### EXERCISE INSTRUCTIONS
Please count how many lines in the items below contain the string "point", and give only that number.

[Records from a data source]
>> start
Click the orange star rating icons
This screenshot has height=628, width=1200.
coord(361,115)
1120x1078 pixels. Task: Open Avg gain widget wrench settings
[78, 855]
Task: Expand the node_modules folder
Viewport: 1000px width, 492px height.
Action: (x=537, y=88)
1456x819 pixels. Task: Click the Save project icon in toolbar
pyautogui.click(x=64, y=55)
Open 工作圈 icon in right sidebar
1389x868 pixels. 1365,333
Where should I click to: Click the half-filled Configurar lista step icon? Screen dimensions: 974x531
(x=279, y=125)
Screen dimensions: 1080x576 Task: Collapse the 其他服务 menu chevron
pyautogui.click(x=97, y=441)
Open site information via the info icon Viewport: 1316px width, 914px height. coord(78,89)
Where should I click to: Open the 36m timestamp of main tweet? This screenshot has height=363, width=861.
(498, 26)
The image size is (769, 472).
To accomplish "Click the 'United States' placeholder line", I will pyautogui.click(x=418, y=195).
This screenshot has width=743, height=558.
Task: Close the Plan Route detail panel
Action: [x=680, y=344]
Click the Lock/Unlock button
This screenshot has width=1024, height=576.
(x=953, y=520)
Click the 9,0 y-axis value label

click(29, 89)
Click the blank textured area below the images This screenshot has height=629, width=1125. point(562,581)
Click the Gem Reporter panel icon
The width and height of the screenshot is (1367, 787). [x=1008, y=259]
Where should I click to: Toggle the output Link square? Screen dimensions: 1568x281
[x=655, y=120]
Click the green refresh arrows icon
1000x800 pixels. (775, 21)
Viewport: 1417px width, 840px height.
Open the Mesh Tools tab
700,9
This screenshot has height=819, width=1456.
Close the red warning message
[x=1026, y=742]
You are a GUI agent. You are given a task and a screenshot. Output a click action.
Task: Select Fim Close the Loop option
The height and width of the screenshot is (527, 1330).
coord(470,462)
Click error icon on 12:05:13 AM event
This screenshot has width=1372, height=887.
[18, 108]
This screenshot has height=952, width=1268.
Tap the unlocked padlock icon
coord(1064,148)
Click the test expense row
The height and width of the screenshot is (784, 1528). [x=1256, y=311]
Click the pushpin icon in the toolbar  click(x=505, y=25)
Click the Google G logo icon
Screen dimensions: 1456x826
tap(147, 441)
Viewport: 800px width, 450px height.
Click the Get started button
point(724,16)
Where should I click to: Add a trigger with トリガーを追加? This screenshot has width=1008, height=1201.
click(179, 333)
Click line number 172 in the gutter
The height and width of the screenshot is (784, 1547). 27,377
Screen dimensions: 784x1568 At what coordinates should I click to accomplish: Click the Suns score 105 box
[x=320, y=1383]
>> end
### ANSWER TO THIS TASK
2